The British Column, under the command of Lieutenant-General Methuen, after much activity in the Zeerust/Swartruggens District had been promised rest in Zeerust, but on 25 August 1900 they were ordered to progress to Krugersdorp in order to help General Hart with Boer activity in the area. Boer General de la Rey, had in the meantime, after the withdrawal of General Baden-Powell, re-occupied Rustenburg. De la Rey had posted his men along the Magaliesberg from where he could threaten any movement of British troops. The book ‘The Kaffrarian Rifles 1876-1986’ by Francis L. Coleman records (page 77) – “An advanced body, however, was placed in a very strong position by the road, where the 3rd Cavalry Brigade on the left flank of the column blundered into them in a heavy mist.”

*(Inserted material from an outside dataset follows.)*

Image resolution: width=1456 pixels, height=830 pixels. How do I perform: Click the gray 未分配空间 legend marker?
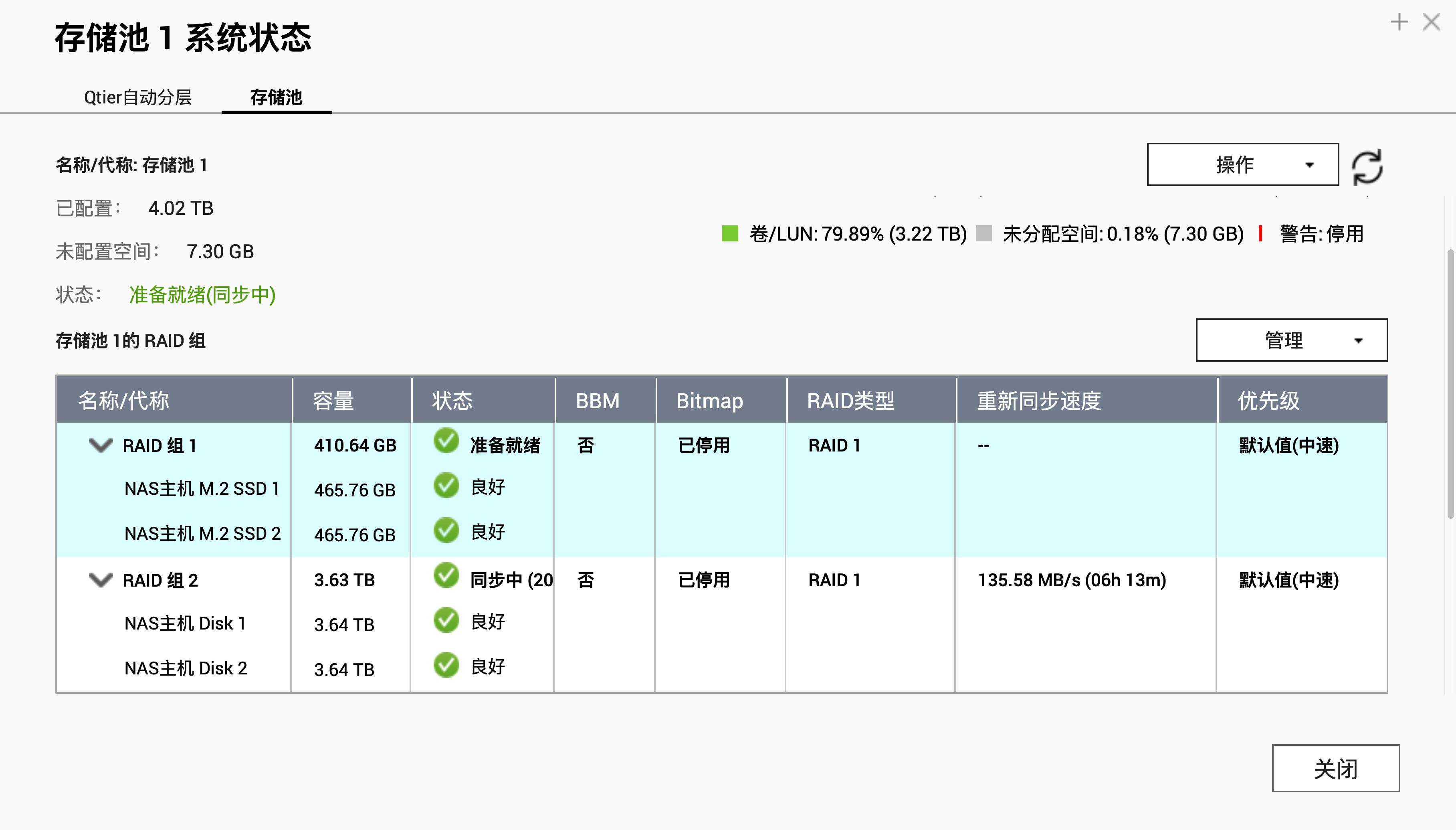(x=983, y=233)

The book ‘De la Rey – Lion of the West’ by Johannes Meintjies records (page 203) – “From Rustenburg de la Rey moved to the farm Commissiedrift where he heard that Colonel Dalgety was marching along the Jameson road from Zeerust to Krugersdorp.”
De la Rey planned an ambush, about 15 km south of Olifantsnek, and placed some of his scouts on Slypsteenkoppie in order to monitor British movements. Colonel Dalgety who was approaching from the farm Quaggafontein observed the scouts and launched an immediate attack. Coleman goes on (page 77) – “As the battle developed, de la Rey arrived with 600 more men and more artillery, the latter, fortunately for the British, not being usable in the confusion. To enable the Cavalry Brigade to withdraw, Dalgety sent the Kaffrarian Rifles on an enveloping attack around the left flank of the Boer position. They bore the brunt of the enemy fire as the cavalry pulled back. Once this was accomplished, the Border Horse under Major Robertson were ordered to attack on the right flank, whilst the Kaffrarians advanced on the other. In doing so, they encountered heavy fire from the Boers, who had taken up position in a group of rocky kopies. In their traditional fashion they held fire until the opposition was very close before loosing a withering hail of bullets upon them. Three squadrons of the regiment reached a point only some 350 metres away before being pinned down. They remained in this exposed position until sunset. In a similar, parlous state was a detachment of the 9th Lancers which had come up in support. These men also were unable either to advance or retreat until darkness shielded them. Meantime, as the Boer reinforcements extended their line, so all regimental reserves were brought into use.”
As darkness fell the British retreated to the main column.
Coleman goes on (page 77) – “As the squadrons on the flanks fell back in accordance with their orders, so the Boers increased their pressure in the centre. By dusk they had advanced in skirmishing order to only about 50 metres away and were calling upon the partly surrounded Regiment to surrender – but Colonel Cumming’s response – a loud order to his own men to fix bayonets – put an end to any misplaced enthusiasm for a final charge. The Regiment was therefore able to work its way slowly back through the long grass to where the men had originally left their horses in a secure place. To their dismay the horses were no longer there. It was only later, after the wounded had been collected, that the C.M.R. rode up with the explanation that, as the Kaffrarian Rifles were believed to have been captured, their horses had been taken back to the main camp. Subsequently, Colonel Dalgety had found out that the Regiment was still in action and had sent out the C.M.R to investigate.”
The column resumed its journey to Krugersdorp the following day, reaching their destination on 3 September. Along the way they encountered Boer activity and were involved a number of skirmishes. British casualties during the battle were 11 killed and 21 wounded.
And what of the Boers?
Meintjies records the following (page 203) – “Quite a hard fight ensued in which the burghers lost five killed – one of his staff, D. van Rensburg, and J. Malan, a son-in-law of President Kruger – and eight wounded, including Commandant Steenkamp, who was wounded for the third time. ‘It was hard to do without such gallant officers’, de la Rey comments.”
It can be assumed that the Boers also retreated over night to ‘lick their wounds and count their losses’, as the following morning there was no further action from de la Rey’s men.
The British column encountered Boer General Lemmer on their journey to Krugersdorp.